BEGIN

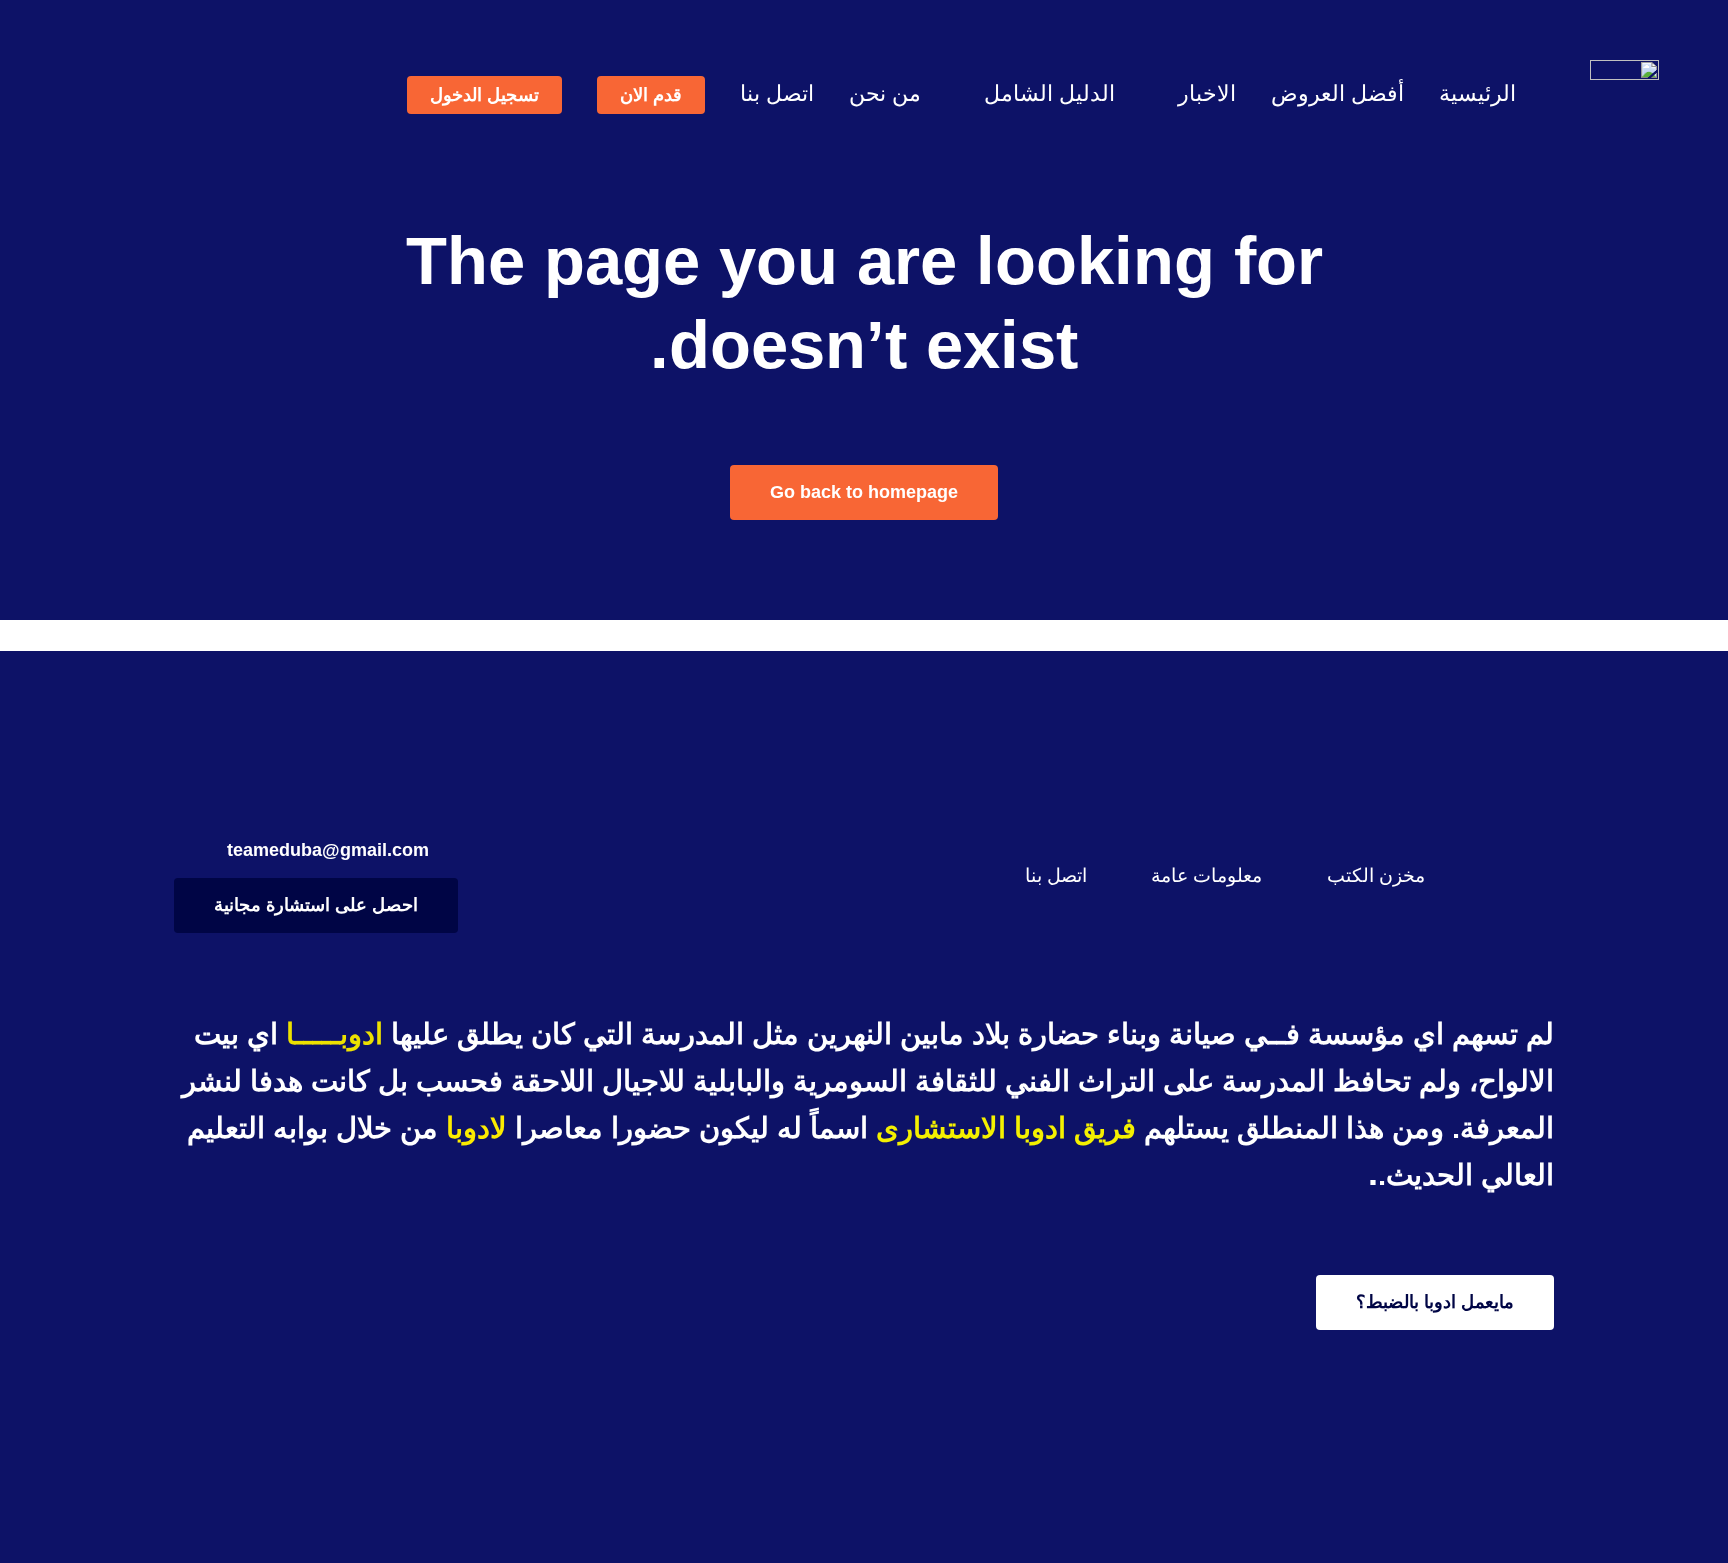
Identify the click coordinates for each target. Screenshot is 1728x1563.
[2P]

END
BEGIN

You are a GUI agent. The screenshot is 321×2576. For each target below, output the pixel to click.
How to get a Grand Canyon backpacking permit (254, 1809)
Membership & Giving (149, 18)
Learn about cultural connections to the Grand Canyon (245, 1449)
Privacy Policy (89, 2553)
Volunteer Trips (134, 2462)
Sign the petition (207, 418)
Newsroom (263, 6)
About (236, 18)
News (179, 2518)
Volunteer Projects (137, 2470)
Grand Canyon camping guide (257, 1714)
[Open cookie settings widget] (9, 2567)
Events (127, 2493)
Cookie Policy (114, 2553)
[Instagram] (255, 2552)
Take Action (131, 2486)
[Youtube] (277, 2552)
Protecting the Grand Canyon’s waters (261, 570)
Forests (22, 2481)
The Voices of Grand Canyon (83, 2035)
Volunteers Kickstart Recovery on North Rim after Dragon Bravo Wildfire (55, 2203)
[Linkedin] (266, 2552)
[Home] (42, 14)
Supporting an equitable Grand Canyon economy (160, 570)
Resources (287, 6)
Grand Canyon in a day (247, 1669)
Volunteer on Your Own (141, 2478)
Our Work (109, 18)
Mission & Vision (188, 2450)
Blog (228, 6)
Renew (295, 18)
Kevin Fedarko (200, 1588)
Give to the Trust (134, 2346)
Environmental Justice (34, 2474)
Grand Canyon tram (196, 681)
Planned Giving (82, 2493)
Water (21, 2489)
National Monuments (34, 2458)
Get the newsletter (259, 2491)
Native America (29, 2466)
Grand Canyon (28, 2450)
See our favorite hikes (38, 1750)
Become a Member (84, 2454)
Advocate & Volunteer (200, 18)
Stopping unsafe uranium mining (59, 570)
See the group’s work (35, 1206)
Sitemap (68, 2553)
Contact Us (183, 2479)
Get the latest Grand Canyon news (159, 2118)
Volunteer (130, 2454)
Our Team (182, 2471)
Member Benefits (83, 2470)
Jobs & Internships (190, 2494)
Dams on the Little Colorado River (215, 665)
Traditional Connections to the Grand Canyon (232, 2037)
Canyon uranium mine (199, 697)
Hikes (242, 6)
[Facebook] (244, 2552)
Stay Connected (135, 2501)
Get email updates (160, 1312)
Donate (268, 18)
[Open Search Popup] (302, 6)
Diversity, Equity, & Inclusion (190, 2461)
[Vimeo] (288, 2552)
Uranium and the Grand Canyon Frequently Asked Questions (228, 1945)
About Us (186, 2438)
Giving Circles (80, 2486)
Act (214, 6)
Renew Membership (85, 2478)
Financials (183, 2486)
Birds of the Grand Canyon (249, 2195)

END

• **ACTIVITY**
For the lines above, output exactly those from the line containing "Grand Canyon tram (196, 681)" through the line containing "Birds of the Grand Canyon (249, 2195)", and skip the others.

• **ANSWER**
Grand Canyon tram (196, 681)
Planned Giving (82, 2493)
Water (21, 2489)
National Monuments (34, 2458)
Get the newsletter (259, 2491)
Native America (29, 2466)
Grand Canyon (28, 2450)
See our favorite hikes (38, 1750)
Become a Member (84, 2454)
Advocate & Volunteer (200, 18)
Stopping unsafe uranium mining (59, 570)
See the group’s work (35, 1206)
Sitemap (68, 2553)
Contact Us (183, 2479)
Get the latest Grand Canyon news (159, 2118)
Volunteer (130, 2454)
Our Team (182, 2471)
Member Benefits (83, 2470)
Jobs & Internships (190, 2494)
Dams on the Little Colorado River (215, 665)
Traditional Connections to the Grand Canyon (232, 2037)
Canyon uranium mine (199, 697)
Hikes (242, 6)
[Facebook] (244, 2552)
Stay Connected (135, 2501)
Get email updates (160, 1312)
Donate (268, 18)
[Open Search Popup] (302, 6)
Diversity, Equity, & Inclusion (190, 2461)
[Vimeo] (288, 2552)
Uranium and the Grand Canyon Frequently Asked Questions (228, 1945)
About Us (186, 2438)
Giving Circles (80, 2486)
Act (214, 6)
Renew Membership (85, 2478)
Financials (183, 2486)
Birds of the Grand Canyon (249, 2195)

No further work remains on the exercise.